= Passion Dust =

Vaginal cosmetics

Passion Dust Intimacy Capsules were a novelty cosmetic product, introduced in 2017, that consisted of capsules full of small, glittering particles, intended to be inserted into the vaginal canal before sex. The product was advertised as making the female genitalia "look, feel and taste soft, sweet and magical". It has been criticised for potentially carrying serious health risks.

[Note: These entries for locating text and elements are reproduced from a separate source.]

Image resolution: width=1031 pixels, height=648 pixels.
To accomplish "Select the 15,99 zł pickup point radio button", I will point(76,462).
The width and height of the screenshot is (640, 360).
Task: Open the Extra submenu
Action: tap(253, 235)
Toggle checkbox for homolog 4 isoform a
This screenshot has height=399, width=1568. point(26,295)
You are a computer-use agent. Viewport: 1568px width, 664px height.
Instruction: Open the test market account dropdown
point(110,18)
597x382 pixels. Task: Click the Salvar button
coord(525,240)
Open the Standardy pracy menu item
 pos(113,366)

Passion Dust was invented by Lola-Butterflie Von-Kerius, an American who sold the product from her home via the Internet under the label Pretty Woman Inc. According to her website, the "passion dust" is made of gelatin, starch-based edible glitter, gum arabic, Corn starch and vegetable sodium stearate.

Following reports of the viral success of Passion Dust in 2017, gynecologists interviewed by news media warned that the use of Passion Dust may carry serious health risks. The starch and gelatin this product contains may encourage the growth of harmful bacteria and fungi, which may cause infections such as bacterial vaginosis or vaginal yeast infection, and inflammation of the vagina. The glitter particles may scratch the vaginal mucosa, allowing infection of the vaginal walls, and they may also migrate up through the cervix to cause similar damage to the lining of the uterus. The website of Pretty Woman Inc. states that the product is harmless.